Constraints: - UNIQUE(name, version): Prevents duplicate versions for same prompt

Example Data:

INSERT INTO prompt_versions (
    name, version, system_prompt, user_prompt, metadata, timestamp
) VALUES (
    'code_reviewer',
    '1.2.0',
    'You are an expert code reviewer.',
    'Review this code: {code}',
    '{"author": "john.doe", "purpose": "code review"}',
    '2025-01-15T10:30:00Z'
);

prompt_metrics¶

Performance metrics and usage data for prompt versions.

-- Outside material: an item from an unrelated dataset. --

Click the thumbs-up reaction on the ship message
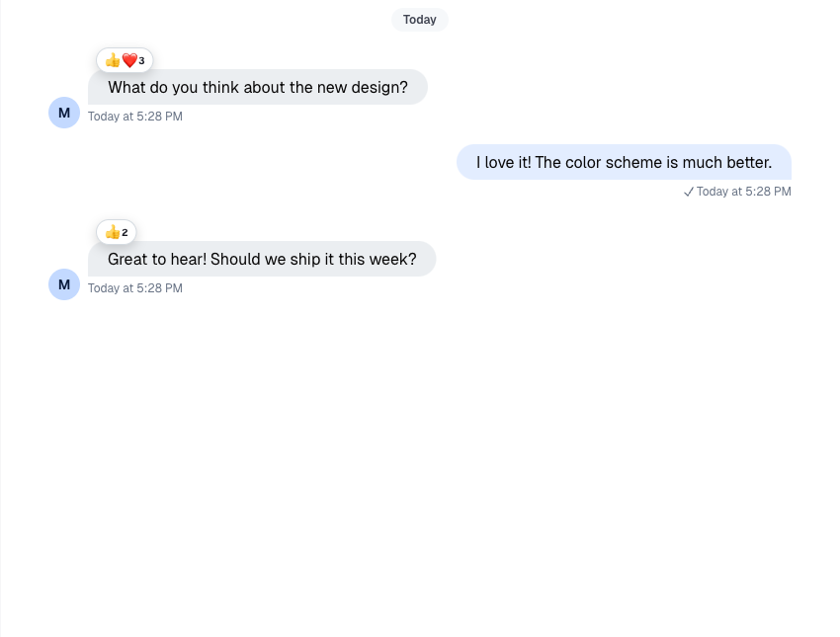Image resolution: width=840 pixels, height=637 pixels. click(112, 232)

CREATE TABLE IF NOT EXISTS prompt_metrics (
    id INTEGER PRIMARY KEY AUTOINCREMENT,
    version_id INTEGER NOT NULL,
    model_name TEXT,
    input_tokens INTEGER,
    output_tokens INTEGER,
    total_tokens INTEGER,
    cost_eur REAL,
    latency_ms REAL,
    quality_score REAL,
    accuracy REAL,
    temperature REAL,
    top_p REAL,
    max_tokens INTEGER,
    success BOOLEAN,
    error_message TEXT,
    timestamp TEXT NOT NULL,
    metadata TEXT,
    FOREIGN KEY (version_id) REFERENCES prompt_versions(id) ON DELETE CASCADE
)

Columns:

Column	Type	Constraints	Description
`id`	INTEGER	PRIMARY KEY AUTOINCREMENT	Unique metric record ID
`version_id`	INTEGER	NOT NULL, FK	Reference to prompt_versions.id
`model_name`	TEXT	-	AI model used (e.g., "gpt-4o")
`input_tokens`	INTEGER	-	Number of input tokens
`output_tokens`	INTEGER	-	Number of output tokens
`total_tokens`	INTEGER	-	Total tokens (calculated)
`cost_eur`	REAL	-	Cost in euros
`latency_ms`	REAL	-	Response latency in milliseconds
`quality_score`	REAL	-	Quality assessment (0-1)
`accuracy`	REAL	-	Accuracy measurement (0-1)
`temperature`	REAL	-	Model temperature parameter
`top_p`	REAL	-	Model top_p parameter
`max_tokens`	INTEGER	-	Model max_tokens parameter
`success`	BOOLEAN	-	Whether request succeeded
`error_message`	TEXT	-	Error details if failed
`timestamp`	TEXT	NOT NULL	ISO timestamp of metric collection
`metadata`	TEXT	-	Additional JSON metadata

Relationships: - FOREIGN KEY (version_id) REFERENCES prompt_versions(id) ON DELETE CASCADE

Example Data:

INSERT INTO prompt_metrics (
    version_id, model_name, input_tokens, output_tokens,
    cost_eur, latency_ms, quality_score, success, timestamp
) VALUES (
    1, 'gpt-4o-mini', 150, 200, 0.004, 1250.5, 0.87, 1, '2025-01-15T10:35:00Z'
);

annotations¶

Team annotations and comments on prompt versions.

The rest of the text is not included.